Son ton offusqué monta dans les aigus, et plusieurs personnes se retournèrent vers eux, curieuses.
L'homme au chapeau eut un rire indulgent.
— Désolée, princesse, mais je t'assure qu'un brelan est plus fort que deux paires.
Il lui fit un clin d'œil amical. Eden regretta un instant d'être obligée de lui jouer cette entourloupe. Mais ses regrets s'évaporèrent quand elle repensa au bon lit moelleux et au repas chaud qu'elle aurait grâce à cet argent. La jeune femme pivota vers l'autre type, qui lui confirma d'un signe de tête.
Elle parodia alors avec brio, la femme désappointée, et émit un puissant soupir de frustration. Elle ramassa les cartes d'un geste brusque. L'homme au chapeau s'empara de son poignet. Avec douceur, mais avec également une certaine force qui faisait comprendre à la jeune femme qu'une promesse était une promesse. Il s'inclina vers elle.
Eden savait qu'elle devait le repousser, mais il lui fallait faire preuve de tact. Une moue boudeuse affichée sur son visage, elle plaqua sa main sur la bouche de l'individu avant qu'il n'ait pu atteindre ses lèvres. Ce dernier fronça les sourcils et la jeune femme remarqua un début d'agacement dans ses prunelles.
Elle devait jouer serré.
— Une deuxième partie ?
Elle avait baissé la voix, et chuchotait d'un ton conspirateur.
Le cowboy se crispa. Elle percevait sa méfiance. Du coin de l'œil, elle voyait également l'autre homme la fixer, les traits mécontents.
Il raffermit la prise sur son poignet et la tira brusquement vers lui. Eden hoqueta, de surprise et de douleur.
— Et que promets-tu en échange ? 
Son intonation plus sévère attisa sa peur.
Elle prit sur elle de ne rien laisser paraître. Il n'était pas si stupide que ça, et l'appâter avec un autre baiser était inutile.
Elle se pencha à son oreille pour murmurer.
Il écarquilla les yeux. Aussitôt, il scruta son corps, lorgnant sa poitrine, promesse de délice pas encore consommé.
— Une nuit, vraiment ?
Son ton était encore méfiant. Eden ne ressemblait pas à une des prostituées du saloon. Elle était beaucoup plus jeune, et moins usée par la vie. Ses yeux pétillaient d'une malice que n'avaient pas les autres courtisanes.

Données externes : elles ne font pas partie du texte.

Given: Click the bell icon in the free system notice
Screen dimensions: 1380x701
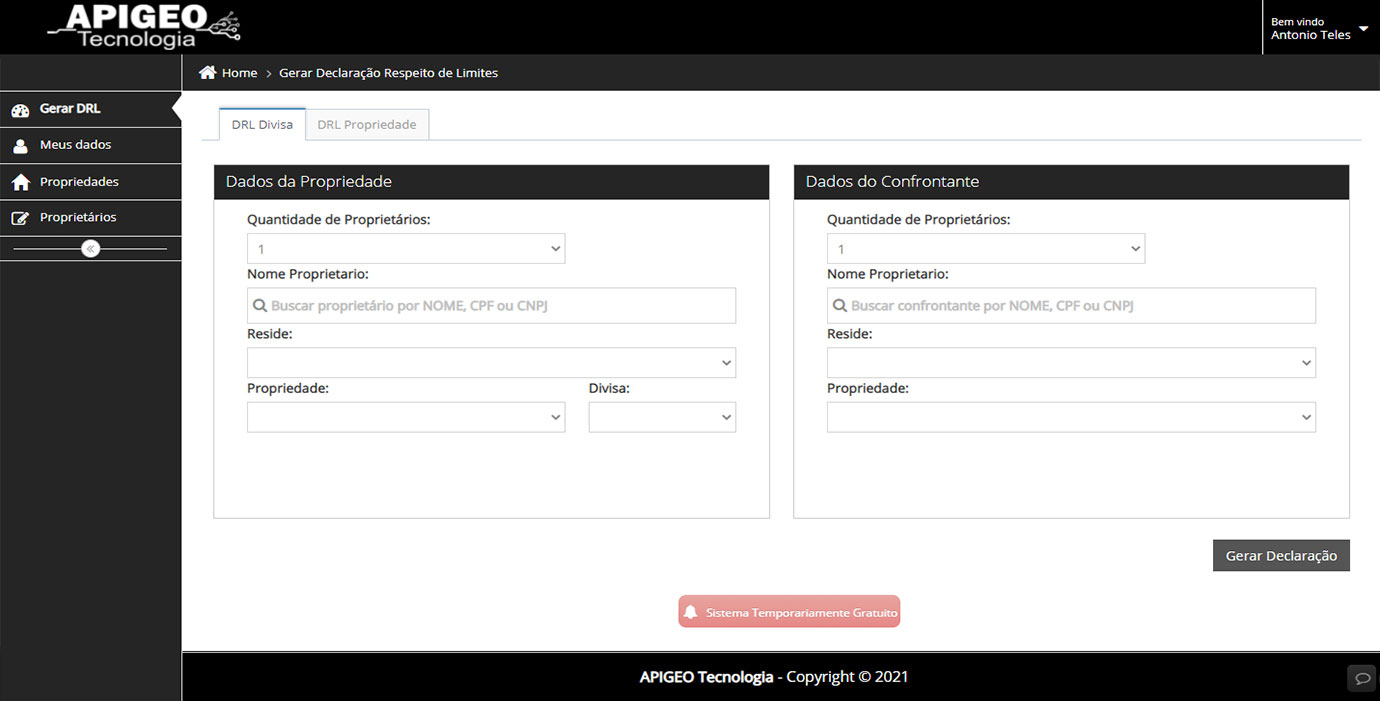Looking at the screenshot, I should pyautogui.click(x=690, y=612).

Une telle aubaine était presque impensable.
Comme elle voyait qu'il n'était pas encore tout à fait convaincu, elle prit son courage à deux mains, et posa ses lèvres sur les siennes. Un frisson d'angoisse la parcourut quand elle sentit ses bras se resserrer autour d'elle.
Son père lui avait appris à ne rien montrer de son jeu. Pour gagner au poker, c'était indispensable. Alors, elle mit en œuvre ses leçons : elle resta de marbre pendant qu'il écrasait sa bouche contre la sienne.

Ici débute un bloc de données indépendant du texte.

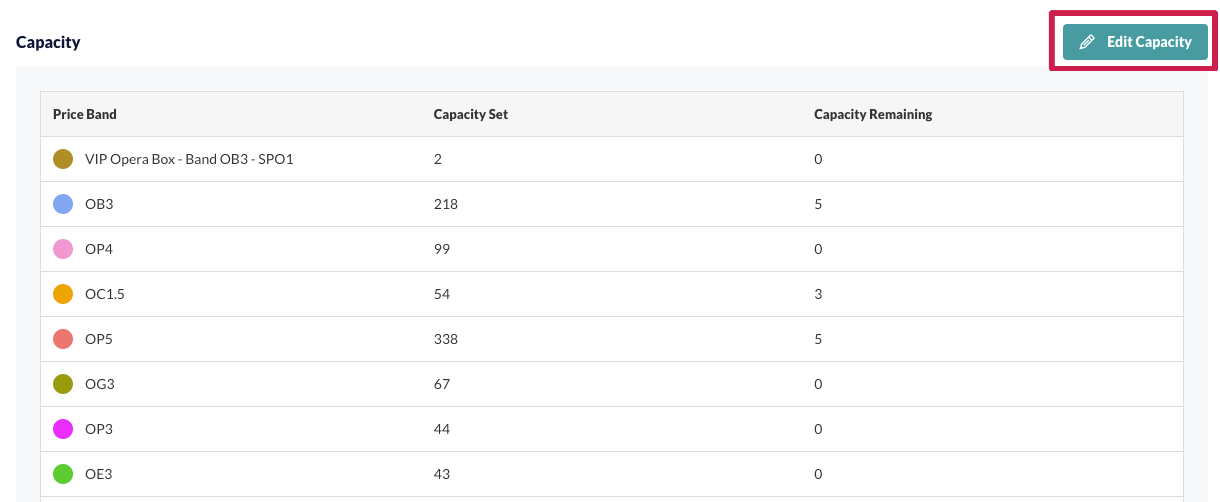Click the pink OP4 color dot
The height and width of the screenshot is (502, 1220).
point(63,249)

Puis elle décida que cela avait assez duré. Elle se recula, sans hâte, et décrocha gentiment ses bras, qui la maintenaient contre lui.

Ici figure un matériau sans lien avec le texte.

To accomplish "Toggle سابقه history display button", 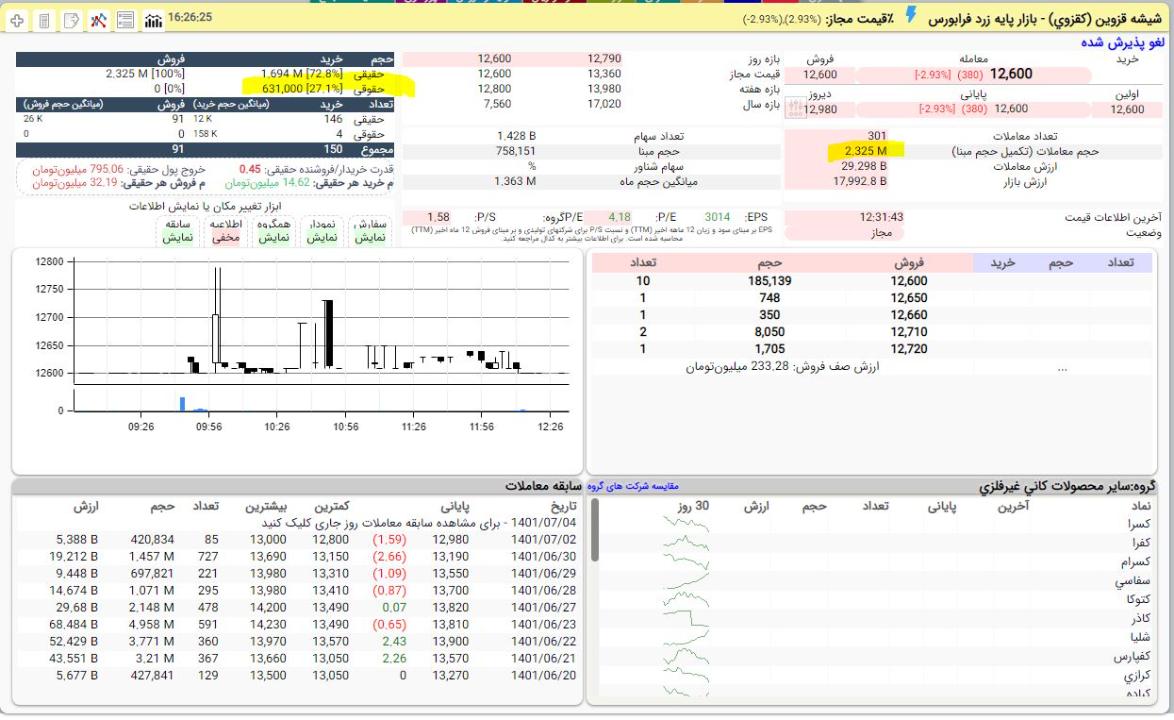I will pos(179,231).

Un désir avide chatoya dans le regard du cowboy. Elle souhaitait l'amadouer, elle semblait avoir réussi.
L'autre homme les observait d'un œil goguenard. Eden rougit et se racla la gorge.
— Alors... une autre partie, Messieurs ?
Ils hochèrent la tête.
Encore une fois, elle distribua les cartes. Et cette fois-ci, hors de question qu'ils gagnent. Mais elle devait tout de même les appâter pour qu'ils misent. Et bien plus que tout à l'heure.
Elle attribua donc une paire d'as à chacun. Et lorsqu'ils jetèrent un coup d'œil sur leurs cartes, leurs yeux étincelèrent des étoiles de la victoire.
« À nous deux, mes jolis... »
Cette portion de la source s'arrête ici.